Task A - In the lane detection visualization text, what do the red ellipse frames mark in the CULane results figure?
Task B - Carry on the lane detection visualization text from its last sentence.

═══ Reading text ═══

Table 5 Comparison with other methods on the CULane dataset

4.4 Visualization results

In order to visualize the detection effect of the method in this paper, the detection is performed on two public datasets, TuSimple and CULane. The visualization results of FFCANet on TuSimple dataset are depicted in Fig. 9. As observed from the figure, the lane lines at the far end of the bend are accurately fitted, as shown by the yellow elliptical frames in the figure; and the issue of lane line occlusion is effectively addressed, as shown by the red elliptical frames in the figure. The network demonstrates excellent performance in detecting lane straightness, curves and vehicle occlusion.

Fig. 9

Visualization results on the TuSimple dataset

The visualization results on the CULane dataset are illustrated in Fig. 10. A variety of lane line scenarios from the CULane dataset were selected. It is evident from the figure that FFCANet exhibits exceptional lane line detection performance in complex scenarios. Excellent detection of vehicle obstructions, glare interference, and curved lane lines is shown in the blue, red, and yellow ellipse frames in the figure respectively. Analysis of the visualization results demonstrates that FFCANet exhibits outstanding generalization ability and robustness in detecting lane lines in complex scenarios.

Fig. 10

Visualisation results on the CULane dataset

The visualisation of the CULane dataset presented in Fig. 11 shows that our method obtains smoother and more accurate lane lines in these challenging scenarios compared to other methods.

═══ Given data ═══

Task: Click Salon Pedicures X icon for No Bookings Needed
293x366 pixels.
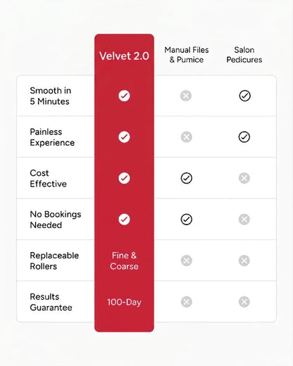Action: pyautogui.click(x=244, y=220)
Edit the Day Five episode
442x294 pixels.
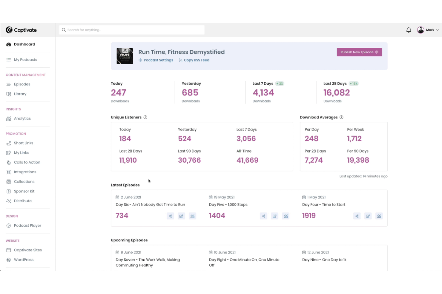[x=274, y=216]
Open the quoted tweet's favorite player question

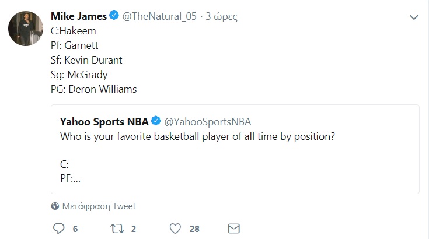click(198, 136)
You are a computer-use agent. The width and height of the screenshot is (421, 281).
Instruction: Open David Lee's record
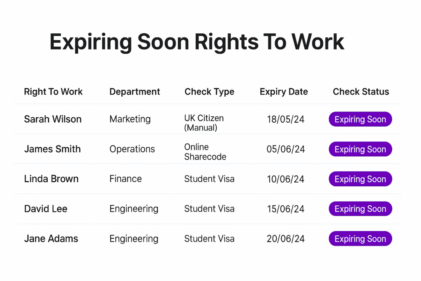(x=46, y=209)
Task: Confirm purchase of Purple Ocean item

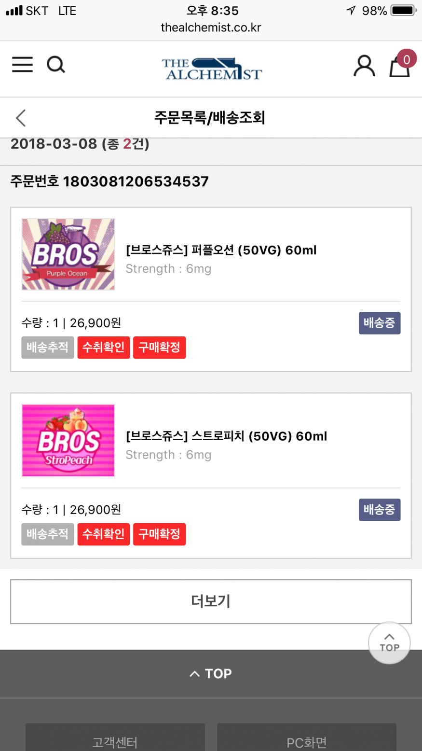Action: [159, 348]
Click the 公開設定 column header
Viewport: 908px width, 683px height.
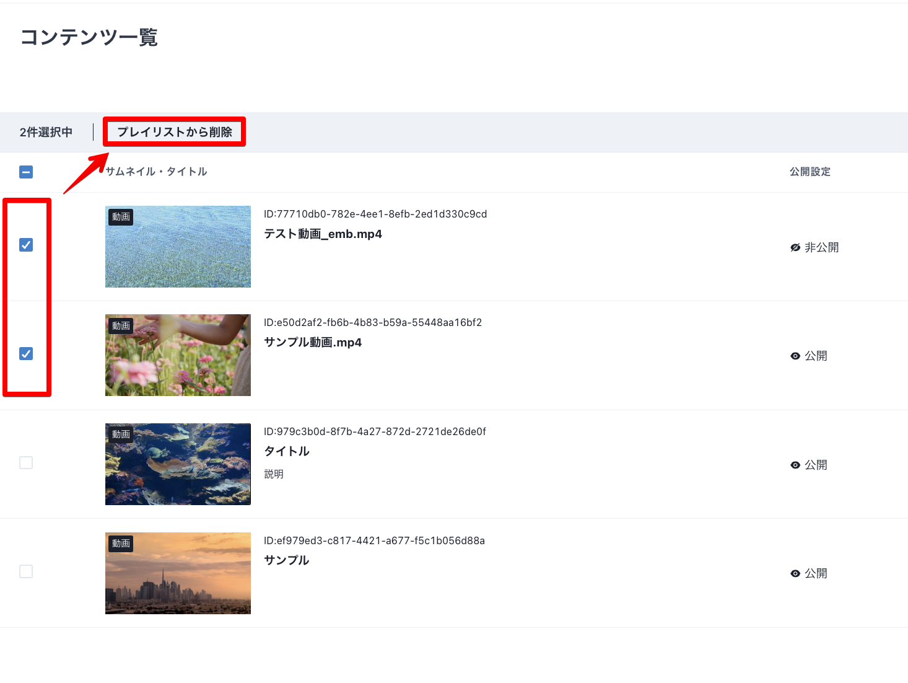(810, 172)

═══
═══ Given data ═══

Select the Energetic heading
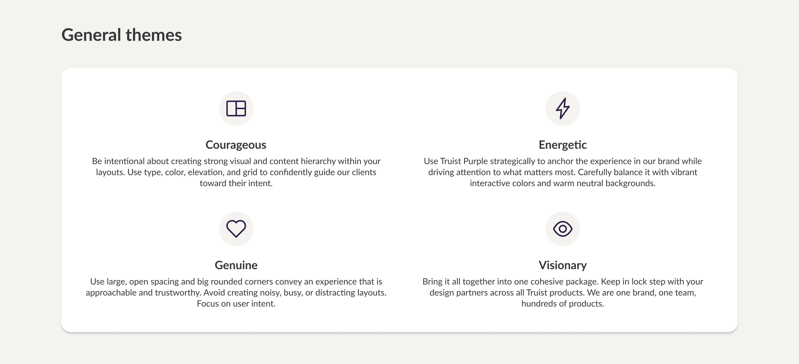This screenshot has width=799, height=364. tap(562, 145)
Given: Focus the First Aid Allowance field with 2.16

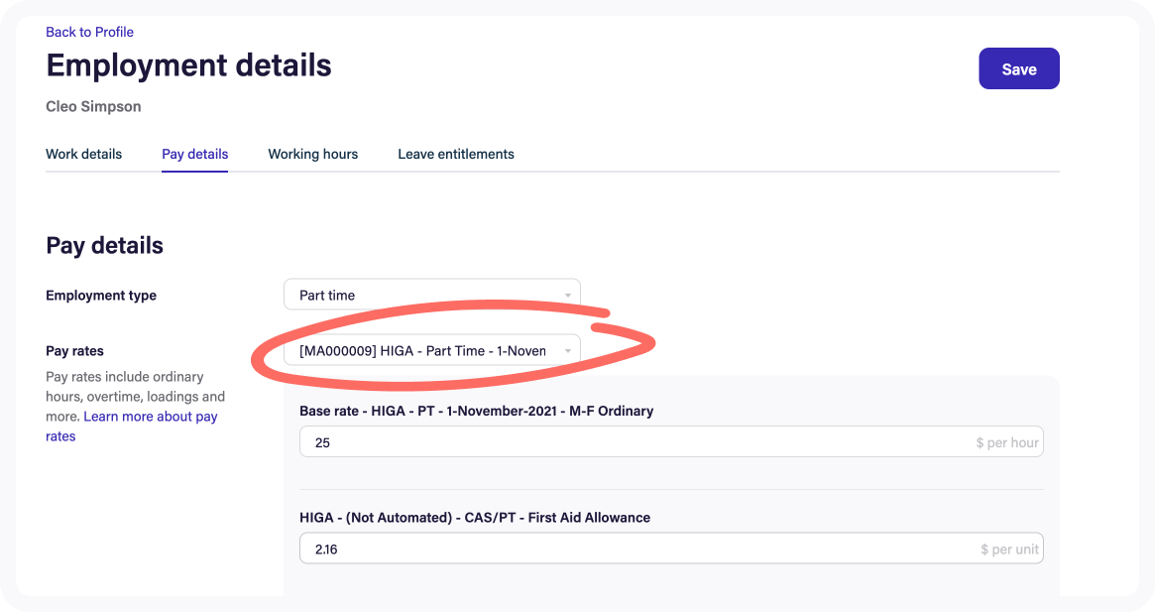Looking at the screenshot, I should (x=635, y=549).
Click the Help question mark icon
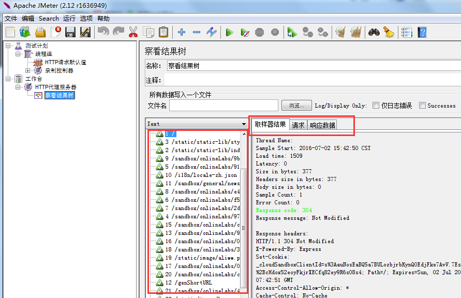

═══

Answer area A - Glare interference.

Answer area B -
Fig. 11

Visual comparison results of UFLD, GCSbn, SAD and our method on the CULane dataset

5 Conclusion

In this paper, we introduce FFCANet, a frequency channel fusion coordinate attention mechanism network for lane detection. FFCANet adopts ResNet as its backbone network. We introduce the FFCA module, which captures lane line details and texture information from different spatial orientations to enhance feature diversity. Additionally, in order to effectively address the challenges of detection efficiency and the absence of visual cues, we employ a row anchor-based prediction and classification method. This method avoids the high computational complexity associated with pixel-by-pixel segmentation by treating lane line detection as a problem of selecting lane marking anchors in row-oriented cells predefined by global features. To further enhance the feature extraction capability, an ECA module is introduced in the auxiliary segmentation branch to capture the dynamic dependencies between channels. We evaluated FFCANet on two publicly available benchmark datasets, Tusimple and CULane, and designed ablation experiments to validate the effectiveness of each module. Experimental results demonstrate that the proposed method achieves a balance between detection accuracy and efficiency in complex road scenarios. Furthermore, the lightweight ResNet-18 version achieves a processing speed of 345.8 frames per second.

In future research, an integrated lane line detection scheme that combines vision algorithms with LiDAR technology could be explored. By integrating convolutional neural networks (CNNs) with LiDAR, 3D information of lane lines can be obtained to enhance detection accuracy, stability, and real-time performance. This integration aims to enhance the perception and decision-making capabilities of autonomous vehicles in complex traffic environments, thereby providing crucial technical support for the advancement of self-driving cars.